Зрение не сразу вернулось к ней после уничтожения сиуна, но еще обливаясь слезами от рези в глазах, она на ощупь помогала Илалидже снять с зеленоглазого свернувшиеся от пламени кожаные доспехи, оставшиеся от одежды обгорелые лохмотья, чувствовала под пальцами не только обожженную плоть, но и то, что зеленоглазый жив, дышит, и от этого слезы лились из ее глаз еще обильнее. Наверное, это и помогло ей снова прозреть.
— Видишь? — Илалиджа выдавила из глянцевого мешочка серую слизь на ладонь. — Я говорила с ним, когда он спал. Тогда еще. В Холодных песках. В застенках Асаны. Я не была тогда ловчей Пустоты. Хотя уже знала, что буду ею. И он просил у меня в снах избавления от боли. Его тело отторгает кожу на его спине. А кожа не хочет отторгаться. Тем более что это кожа великого демона, которого твой избранник однажды убил. Ну, скажем точнее, не убил, а отправил восвояси. А между тем та же Теша никакой боли не испытывает. Просто потому, что не сопротивляется. А он… так и не понял, что в этом пятне его сила. Отказался принимать на тело эту мазь. Но теперь у него нет выбора. Выдергивай нож.

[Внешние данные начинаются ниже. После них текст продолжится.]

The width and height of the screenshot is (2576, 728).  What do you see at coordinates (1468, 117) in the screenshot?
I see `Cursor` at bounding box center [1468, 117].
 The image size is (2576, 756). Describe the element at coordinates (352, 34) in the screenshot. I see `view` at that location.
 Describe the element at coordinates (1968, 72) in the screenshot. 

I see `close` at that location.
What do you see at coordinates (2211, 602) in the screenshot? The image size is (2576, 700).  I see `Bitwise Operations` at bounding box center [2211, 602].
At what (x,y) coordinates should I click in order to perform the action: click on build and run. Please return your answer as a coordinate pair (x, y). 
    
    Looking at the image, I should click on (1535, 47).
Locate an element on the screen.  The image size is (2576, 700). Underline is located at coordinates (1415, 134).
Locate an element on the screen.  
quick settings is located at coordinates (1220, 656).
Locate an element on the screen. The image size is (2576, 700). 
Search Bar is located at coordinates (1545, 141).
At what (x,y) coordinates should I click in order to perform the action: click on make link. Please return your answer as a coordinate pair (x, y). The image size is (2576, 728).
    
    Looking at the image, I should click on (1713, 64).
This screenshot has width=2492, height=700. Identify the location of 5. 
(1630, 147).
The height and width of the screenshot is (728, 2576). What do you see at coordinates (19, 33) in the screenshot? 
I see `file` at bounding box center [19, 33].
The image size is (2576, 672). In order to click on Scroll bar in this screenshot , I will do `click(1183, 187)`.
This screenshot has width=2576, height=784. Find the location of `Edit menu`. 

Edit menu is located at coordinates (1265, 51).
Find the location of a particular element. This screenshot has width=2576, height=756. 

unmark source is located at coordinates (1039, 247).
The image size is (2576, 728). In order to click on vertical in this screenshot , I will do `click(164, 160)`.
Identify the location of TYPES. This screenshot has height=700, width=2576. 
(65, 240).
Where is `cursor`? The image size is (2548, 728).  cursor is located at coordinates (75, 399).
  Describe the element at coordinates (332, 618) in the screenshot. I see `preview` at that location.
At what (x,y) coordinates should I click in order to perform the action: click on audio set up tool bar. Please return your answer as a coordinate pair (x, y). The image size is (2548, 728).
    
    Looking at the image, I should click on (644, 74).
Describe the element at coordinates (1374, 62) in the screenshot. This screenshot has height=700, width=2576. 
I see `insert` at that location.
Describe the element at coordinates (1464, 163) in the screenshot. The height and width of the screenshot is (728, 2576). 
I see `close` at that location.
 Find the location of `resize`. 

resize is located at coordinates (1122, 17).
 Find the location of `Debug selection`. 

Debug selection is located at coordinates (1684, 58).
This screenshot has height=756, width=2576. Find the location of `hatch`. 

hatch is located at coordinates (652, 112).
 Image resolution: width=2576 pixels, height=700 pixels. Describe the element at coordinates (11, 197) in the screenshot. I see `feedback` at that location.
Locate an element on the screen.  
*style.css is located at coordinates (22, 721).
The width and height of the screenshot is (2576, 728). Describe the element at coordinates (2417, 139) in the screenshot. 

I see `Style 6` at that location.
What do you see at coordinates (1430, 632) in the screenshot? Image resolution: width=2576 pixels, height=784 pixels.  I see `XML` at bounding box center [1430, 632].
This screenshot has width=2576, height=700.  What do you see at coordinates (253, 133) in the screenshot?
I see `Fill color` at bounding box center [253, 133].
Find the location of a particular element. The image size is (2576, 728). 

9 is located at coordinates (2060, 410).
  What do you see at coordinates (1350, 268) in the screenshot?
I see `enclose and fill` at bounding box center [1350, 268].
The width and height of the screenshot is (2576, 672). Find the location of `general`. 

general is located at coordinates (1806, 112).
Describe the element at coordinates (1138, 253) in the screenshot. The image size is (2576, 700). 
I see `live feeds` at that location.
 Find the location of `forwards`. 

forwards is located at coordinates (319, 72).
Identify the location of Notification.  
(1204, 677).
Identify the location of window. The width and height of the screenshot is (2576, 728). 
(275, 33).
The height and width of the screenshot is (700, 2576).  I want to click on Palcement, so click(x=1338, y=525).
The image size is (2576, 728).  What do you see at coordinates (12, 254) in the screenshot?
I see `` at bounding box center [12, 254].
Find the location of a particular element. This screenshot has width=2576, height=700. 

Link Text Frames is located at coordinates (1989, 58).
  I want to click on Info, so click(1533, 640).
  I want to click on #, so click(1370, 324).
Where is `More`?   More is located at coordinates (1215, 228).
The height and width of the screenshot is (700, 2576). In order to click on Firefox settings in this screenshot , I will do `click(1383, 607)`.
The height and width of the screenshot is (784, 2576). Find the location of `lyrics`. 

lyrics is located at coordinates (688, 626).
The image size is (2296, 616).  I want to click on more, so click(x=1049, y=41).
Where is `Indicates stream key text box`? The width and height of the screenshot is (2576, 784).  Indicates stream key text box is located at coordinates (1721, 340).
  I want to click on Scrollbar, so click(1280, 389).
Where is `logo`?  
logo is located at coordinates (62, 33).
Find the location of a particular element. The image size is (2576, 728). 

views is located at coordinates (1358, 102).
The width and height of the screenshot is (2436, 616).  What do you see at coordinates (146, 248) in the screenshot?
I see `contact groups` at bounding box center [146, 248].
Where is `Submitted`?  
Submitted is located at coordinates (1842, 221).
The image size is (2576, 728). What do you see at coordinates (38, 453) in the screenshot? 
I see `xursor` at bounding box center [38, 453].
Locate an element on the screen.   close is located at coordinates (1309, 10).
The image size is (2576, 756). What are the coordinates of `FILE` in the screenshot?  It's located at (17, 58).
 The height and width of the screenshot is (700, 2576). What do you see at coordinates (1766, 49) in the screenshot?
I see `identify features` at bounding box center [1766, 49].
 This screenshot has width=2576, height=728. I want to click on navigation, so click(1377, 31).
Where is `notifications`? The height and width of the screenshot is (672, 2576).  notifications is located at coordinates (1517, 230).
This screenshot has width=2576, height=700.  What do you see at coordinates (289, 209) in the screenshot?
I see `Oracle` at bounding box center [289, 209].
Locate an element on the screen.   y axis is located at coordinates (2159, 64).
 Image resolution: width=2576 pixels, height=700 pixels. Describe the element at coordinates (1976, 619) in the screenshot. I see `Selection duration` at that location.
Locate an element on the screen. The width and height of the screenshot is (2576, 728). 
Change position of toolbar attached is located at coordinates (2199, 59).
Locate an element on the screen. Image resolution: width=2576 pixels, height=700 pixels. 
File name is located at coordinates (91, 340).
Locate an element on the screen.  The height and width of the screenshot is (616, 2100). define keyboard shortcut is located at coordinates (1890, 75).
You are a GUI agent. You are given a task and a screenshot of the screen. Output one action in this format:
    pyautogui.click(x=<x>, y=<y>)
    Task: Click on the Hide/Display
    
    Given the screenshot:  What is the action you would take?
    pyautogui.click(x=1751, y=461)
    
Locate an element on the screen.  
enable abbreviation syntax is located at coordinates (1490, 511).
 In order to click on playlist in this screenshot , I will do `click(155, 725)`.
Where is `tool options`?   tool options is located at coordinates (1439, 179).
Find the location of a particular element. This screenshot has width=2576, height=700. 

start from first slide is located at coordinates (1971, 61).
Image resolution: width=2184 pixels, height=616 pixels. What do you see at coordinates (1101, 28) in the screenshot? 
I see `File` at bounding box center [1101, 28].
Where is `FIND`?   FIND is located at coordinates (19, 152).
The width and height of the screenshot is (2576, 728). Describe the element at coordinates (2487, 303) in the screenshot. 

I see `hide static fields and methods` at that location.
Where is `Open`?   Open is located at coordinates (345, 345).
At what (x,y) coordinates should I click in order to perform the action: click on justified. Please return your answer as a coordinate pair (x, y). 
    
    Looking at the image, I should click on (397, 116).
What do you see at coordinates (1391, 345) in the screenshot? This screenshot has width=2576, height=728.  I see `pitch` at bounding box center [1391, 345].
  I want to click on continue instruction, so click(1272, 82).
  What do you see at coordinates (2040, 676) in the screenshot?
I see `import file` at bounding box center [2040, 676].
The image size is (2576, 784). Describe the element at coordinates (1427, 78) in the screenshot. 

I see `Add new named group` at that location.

Илалиджа прижала ладонью рану, пропустив нож между пальцами, и когда Арма выдернула его, вдавила, заполнила слизью рану. Кай вздрогнул и задышал чуть глубже. Арма в ужасе отбросила нож. Шалигай с обезумевшими глазами не дал ему упасть. Схватил и начал вытирать вымазанное слизью лезвие о вспухшую культю.
— Каждый сам делает свой выбор, — усмехнулась Илалиджа. — А ведь твой зеленоглазый выбор свой тоже сделал. И мы можем обмазать его этим средством с головы до ног, но это его не изменит. Что ж, в таком случае ему придется по-прежнему терпеть боль. Но ведь лучше боль, чем тлен?
Пустотница рассмеялась и коснулась раны.
— Твой зеленоглазый — великий воин. Таких немного даже в Пустоте. Он знал, что Арш бросает нож ему в сердце, и мог легко отбить бросок, но не сделал этого. Присел, опустился на палец, чтобы нож не вошел в сердце, но все-таки принял его в грудь. Он шел в пламя, будучи уверенным, что будет сожжен. Рассчитывал ли он, что ты ринешься за ним? Не знаю. Любой из нас на твоем месте вспыхнул бы как сухой лист. Но если бы он не сделал то, что сделал, мы бы не прошли этого сиуна.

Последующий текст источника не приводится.